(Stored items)
◇ ◇ ◇ ◇ ◇ ◇ ◇

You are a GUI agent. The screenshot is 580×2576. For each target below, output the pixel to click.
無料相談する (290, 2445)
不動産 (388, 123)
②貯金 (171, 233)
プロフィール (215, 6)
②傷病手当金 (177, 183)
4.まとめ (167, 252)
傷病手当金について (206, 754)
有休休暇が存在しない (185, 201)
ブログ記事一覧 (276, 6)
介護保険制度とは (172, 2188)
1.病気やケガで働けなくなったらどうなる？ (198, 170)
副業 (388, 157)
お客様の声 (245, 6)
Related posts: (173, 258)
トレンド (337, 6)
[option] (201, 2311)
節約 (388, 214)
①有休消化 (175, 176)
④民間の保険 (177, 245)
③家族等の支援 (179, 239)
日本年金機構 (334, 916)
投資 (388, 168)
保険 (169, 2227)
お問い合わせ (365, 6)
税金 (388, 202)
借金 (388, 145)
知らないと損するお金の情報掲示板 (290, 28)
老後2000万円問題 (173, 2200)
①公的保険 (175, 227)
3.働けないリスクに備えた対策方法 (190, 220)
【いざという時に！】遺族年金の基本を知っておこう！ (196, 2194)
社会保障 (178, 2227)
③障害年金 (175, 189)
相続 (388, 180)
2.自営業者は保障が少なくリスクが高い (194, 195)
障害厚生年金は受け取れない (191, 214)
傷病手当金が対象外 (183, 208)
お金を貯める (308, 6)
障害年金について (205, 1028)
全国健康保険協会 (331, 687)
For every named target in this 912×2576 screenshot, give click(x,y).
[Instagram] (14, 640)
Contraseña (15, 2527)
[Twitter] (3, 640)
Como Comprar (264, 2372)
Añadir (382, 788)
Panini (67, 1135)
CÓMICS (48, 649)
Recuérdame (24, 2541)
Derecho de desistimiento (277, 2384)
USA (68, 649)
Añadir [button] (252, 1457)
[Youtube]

◇ ◇ ◇ ◇ ◇ ◇ ◇

Line count for the word "target": give the number of lines in the entries above that contain it, and nothing more.

• _EXERCISE ANSWER_
2